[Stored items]

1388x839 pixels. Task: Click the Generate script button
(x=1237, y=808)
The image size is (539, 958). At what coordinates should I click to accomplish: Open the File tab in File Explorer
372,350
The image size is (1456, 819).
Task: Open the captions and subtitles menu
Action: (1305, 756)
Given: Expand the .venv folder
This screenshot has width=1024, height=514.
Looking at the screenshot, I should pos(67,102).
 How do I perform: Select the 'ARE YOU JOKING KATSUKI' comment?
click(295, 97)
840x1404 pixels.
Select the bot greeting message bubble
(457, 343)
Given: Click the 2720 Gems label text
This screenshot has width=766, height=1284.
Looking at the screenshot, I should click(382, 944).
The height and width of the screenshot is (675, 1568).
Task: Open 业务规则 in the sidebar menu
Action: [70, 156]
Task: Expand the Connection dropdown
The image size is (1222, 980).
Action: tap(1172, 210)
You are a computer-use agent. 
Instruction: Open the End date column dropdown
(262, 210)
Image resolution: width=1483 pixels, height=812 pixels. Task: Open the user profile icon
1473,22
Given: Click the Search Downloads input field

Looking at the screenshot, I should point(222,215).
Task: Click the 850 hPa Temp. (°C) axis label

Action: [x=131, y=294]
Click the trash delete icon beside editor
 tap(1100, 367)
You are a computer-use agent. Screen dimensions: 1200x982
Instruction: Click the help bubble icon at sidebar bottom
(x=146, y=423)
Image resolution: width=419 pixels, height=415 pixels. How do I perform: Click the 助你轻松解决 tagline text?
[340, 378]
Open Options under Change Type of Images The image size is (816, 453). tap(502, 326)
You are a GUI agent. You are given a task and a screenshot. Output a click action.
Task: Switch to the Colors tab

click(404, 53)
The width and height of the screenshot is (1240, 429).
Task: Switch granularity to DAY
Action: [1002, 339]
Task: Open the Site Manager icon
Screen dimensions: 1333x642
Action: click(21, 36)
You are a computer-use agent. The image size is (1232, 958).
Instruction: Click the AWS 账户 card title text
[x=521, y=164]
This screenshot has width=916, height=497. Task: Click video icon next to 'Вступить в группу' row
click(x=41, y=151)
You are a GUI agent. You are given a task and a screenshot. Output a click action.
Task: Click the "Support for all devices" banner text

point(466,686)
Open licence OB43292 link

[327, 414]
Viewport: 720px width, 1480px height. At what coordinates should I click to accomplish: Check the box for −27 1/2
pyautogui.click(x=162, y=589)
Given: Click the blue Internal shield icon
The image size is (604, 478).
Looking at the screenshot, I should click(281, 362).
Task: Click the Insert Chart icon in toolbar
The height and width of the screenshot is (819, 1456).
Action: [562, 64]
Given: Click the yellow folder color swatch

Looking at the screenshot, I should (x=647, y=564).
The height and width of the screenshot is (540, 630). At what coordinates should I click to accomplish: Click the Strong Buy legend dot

> _Task statement_
Show each line in the data where the string "agent" appears.

> _Answer section_
You are a computer-use agent. 
You are a computer-use agent. Screen dimensions: 1200x982
You are a GUI agent. You are given a task and a screenshot. Output a click action.
You are a computer-use agent. The image size is (1232, 958).
You are a GUI agent. You are given a task and a screenshot. Output a click action.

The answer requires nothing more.